Hey y’all—It’s Tim Miller with the weekend bonus Bulwark+ Triad coming at you as long as it seems like we are in an emergency serious enough to require working on a Saturday night. And well . . . seems like we are a ways away from that.
Things are crazy and this is the time for you to join as at Bulwark+. It’s the salve you need to offset the rage every time a Trump spokesperson shows up in the news.
1. On Strength
In some ways, COVID-19 seems as if it was engineered by God to expose the very vulnerability that allowed this country to make Donald Trump its president.
The entire hubristic Trumpian ethos is built around a commitment to presenting “strength” in all aspects of life. His favorite word is “strong.” He is “very strong” on things that normal humans don’t generally describe as such. He has “strong focus.” Would be “very very strong on the debt limit” (whoops).
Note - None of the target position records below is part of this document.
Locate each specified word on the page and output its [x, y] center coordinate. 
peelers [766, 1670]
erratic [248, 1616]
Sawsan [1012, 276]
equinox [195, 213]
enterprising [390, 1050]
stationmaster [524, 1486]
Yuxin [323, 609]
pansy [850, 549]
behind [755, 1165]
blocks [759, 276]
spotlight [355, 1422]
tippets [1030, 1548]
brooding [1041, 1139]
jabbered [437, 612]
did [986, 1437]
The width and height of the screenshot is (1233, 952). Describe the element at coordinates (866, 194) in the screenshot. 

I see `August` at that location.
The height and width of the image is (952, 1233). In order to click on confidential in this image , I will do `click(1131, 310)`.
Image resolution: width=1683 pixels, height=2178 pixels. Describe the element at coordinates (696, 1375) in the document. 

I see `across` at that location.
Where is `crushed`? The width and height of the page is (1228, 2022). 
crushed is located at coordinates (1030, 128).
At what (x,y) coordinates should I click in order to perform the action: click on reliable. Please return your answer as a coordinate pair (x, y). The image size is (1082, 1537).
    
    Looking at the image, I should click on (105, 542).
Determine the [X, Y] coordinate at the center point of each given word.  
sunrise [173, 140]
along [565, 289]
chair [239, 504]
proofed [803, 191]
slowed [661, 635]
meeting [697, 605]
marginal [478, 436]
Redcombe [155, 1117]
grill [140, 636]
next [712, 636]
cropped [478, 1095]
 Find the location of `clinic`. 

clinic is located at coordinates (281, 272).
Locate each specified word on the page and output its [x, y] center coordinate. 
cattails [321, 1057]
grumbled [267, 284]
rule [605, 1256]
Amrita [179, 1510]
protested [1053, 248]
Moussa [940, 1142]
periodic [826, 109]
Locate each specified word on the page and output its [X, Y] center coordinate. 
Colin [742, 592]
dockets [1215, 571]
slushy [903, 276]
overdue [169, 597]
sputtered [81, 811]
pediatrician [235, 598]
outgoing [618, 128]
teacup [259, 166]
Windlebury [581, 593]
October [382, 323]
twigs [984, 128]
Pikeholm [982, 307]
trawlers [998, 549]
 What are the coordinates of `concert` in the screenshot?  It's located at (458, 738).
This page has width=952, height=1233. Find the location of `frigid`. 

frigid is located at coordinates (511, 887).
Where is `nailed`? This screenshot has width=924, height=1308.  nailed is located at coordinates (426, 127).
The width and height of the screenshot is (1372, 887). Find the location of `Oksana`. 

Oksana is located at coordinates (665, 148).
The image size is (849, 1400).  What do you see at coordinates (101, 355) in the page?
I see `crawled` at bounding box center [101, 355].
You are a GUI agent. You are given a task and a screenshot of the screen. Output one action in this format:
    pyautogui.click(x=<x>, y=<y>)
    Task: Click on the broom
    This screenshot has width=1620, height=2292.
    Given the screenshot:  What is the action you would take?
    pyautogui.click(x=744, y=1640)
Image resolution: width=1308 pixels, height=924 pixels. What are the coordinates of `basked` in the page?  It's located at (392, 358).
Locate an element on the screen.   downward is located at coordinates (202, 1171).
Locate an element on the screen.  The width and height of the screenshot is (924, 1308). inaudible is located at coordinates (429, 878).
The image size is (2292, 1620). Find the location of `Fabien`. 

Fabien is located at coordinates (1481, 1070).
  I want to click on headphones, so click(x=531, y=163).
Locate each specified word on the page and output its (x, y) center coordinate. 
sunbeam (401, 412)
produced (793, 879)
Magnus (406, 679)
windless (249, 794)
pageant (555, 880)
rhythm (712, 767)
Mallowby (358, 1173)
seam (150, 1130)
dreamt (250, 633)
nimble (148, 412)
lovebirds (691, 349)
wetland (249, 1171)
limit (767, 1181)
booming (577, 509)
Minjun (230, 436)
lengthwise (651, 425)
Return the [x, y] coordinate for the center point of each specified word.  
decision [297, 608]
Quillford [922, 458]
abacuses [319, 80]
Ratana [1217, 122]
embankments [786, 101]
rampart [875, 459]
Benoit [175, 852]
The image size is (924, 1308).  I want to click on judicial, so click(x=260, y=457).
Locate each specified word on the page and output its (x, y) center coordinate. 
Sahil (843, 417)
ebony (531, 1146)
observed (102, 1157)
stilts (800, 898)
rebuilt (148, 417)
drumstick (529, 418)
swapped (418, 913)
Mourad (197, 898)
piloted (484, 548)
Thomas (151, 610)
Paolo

He’s mulling a pardon “very strongly.”
This supposed “strength” was a big part of the appeal of Trump to GOP primary voters in particular. The word Trump fans most use to describe him is “strong.” The catch-all defense of him in 2016 was that “he fights.”
The problem is that Trump’s view of strength is warped. It’s a ruse, a conceit, a work. True strength comes from within. It must acknowledge human frailty so that it can be overcome. It requires fortitude. Courage amid adversity. Langston Hughes called it “inner power” in a poem about Helen Keller.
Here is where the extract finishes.